EXERCISE DIRECTIONS => In the copy, every record below must appear exactly as given, and no picture may appear.

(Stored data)
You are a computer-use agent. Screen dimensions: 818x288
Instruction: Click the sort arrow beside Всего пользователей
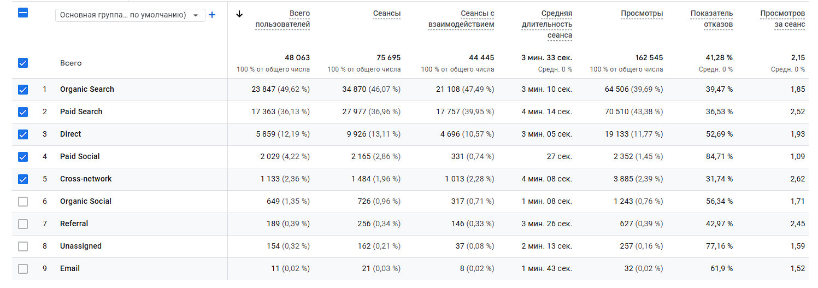(x=239, y=14)
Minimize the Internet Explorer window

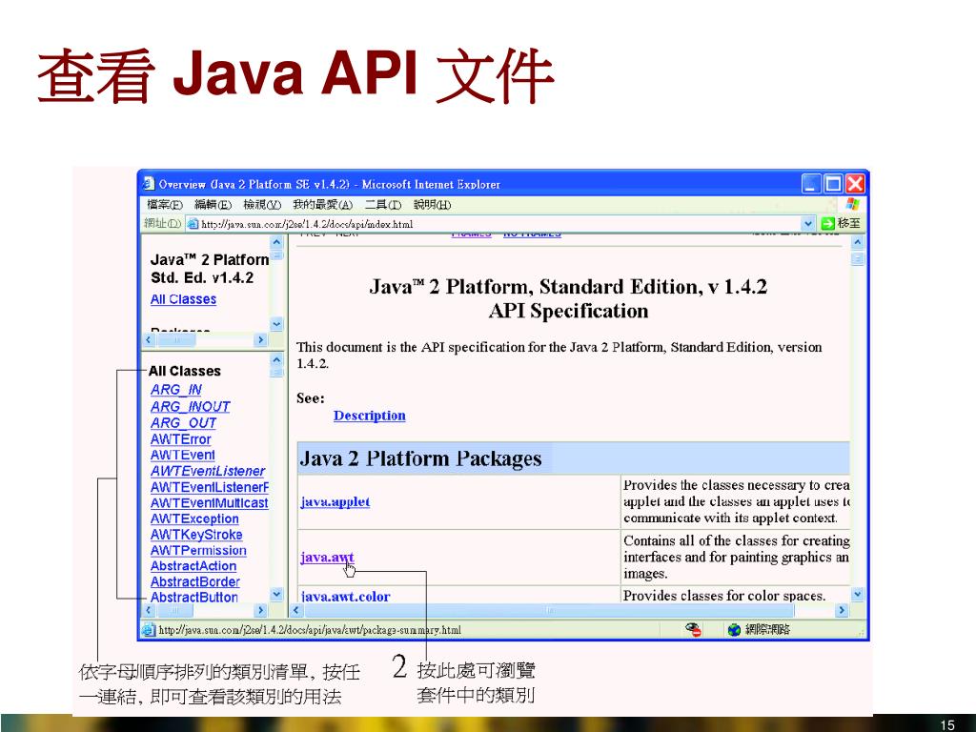811,184
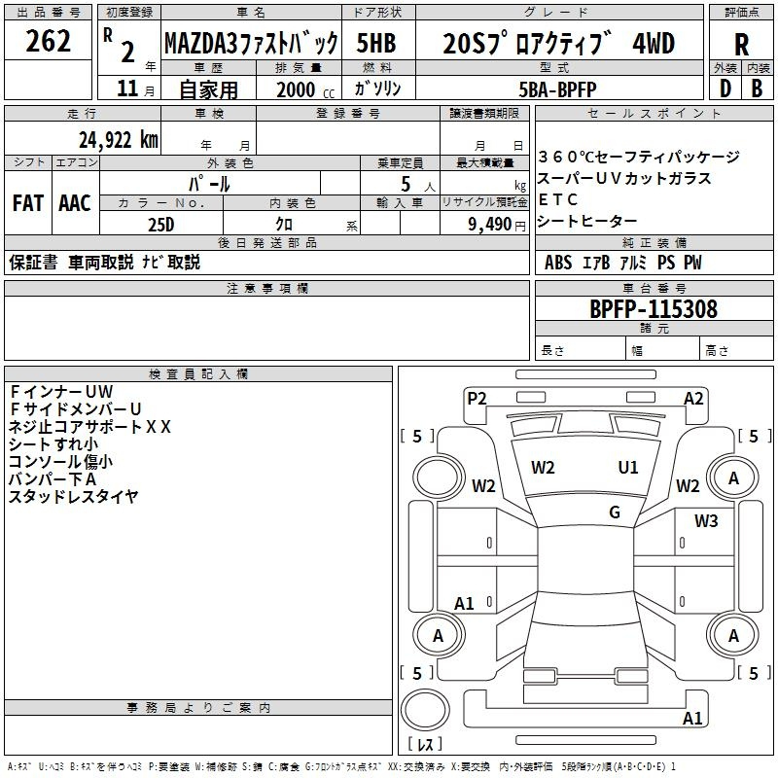Select the color code 25D
This screenshot has height=778, width=778.
coord(160,224)
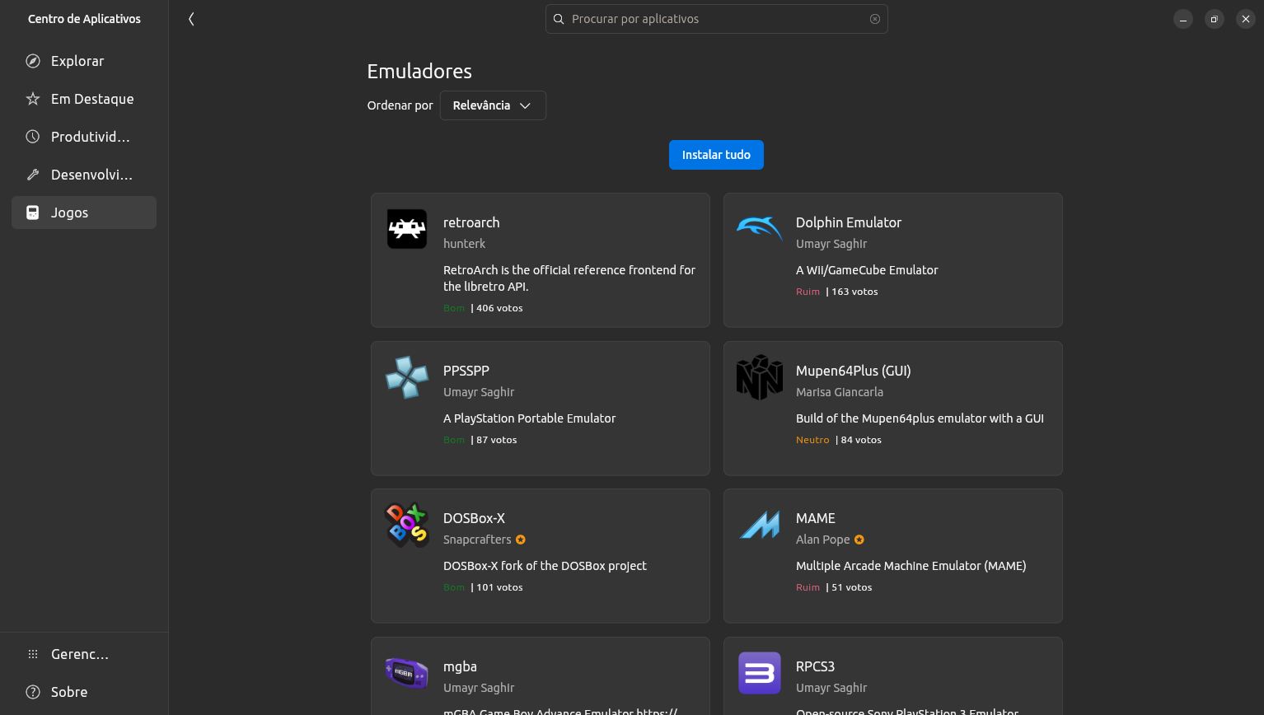The height and width of the screenshot is (715, 1264).
Task: Open the MAME title link
Action: 815,518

YOUR SOLUTION =>
You are a computer-use agent. Screen dimensions: 818x288
Instruction: Click the sort arrow beside Всего пользователей
(x=239, y=14)
Minimize the Internet Explorer window

811,184
Select the color code 25D
This screenshot has height=778, width=778.
coord(160,224)
The height and width of the screenshot is (715, 1264).
Task: Open the MAME title link
Action: 815,518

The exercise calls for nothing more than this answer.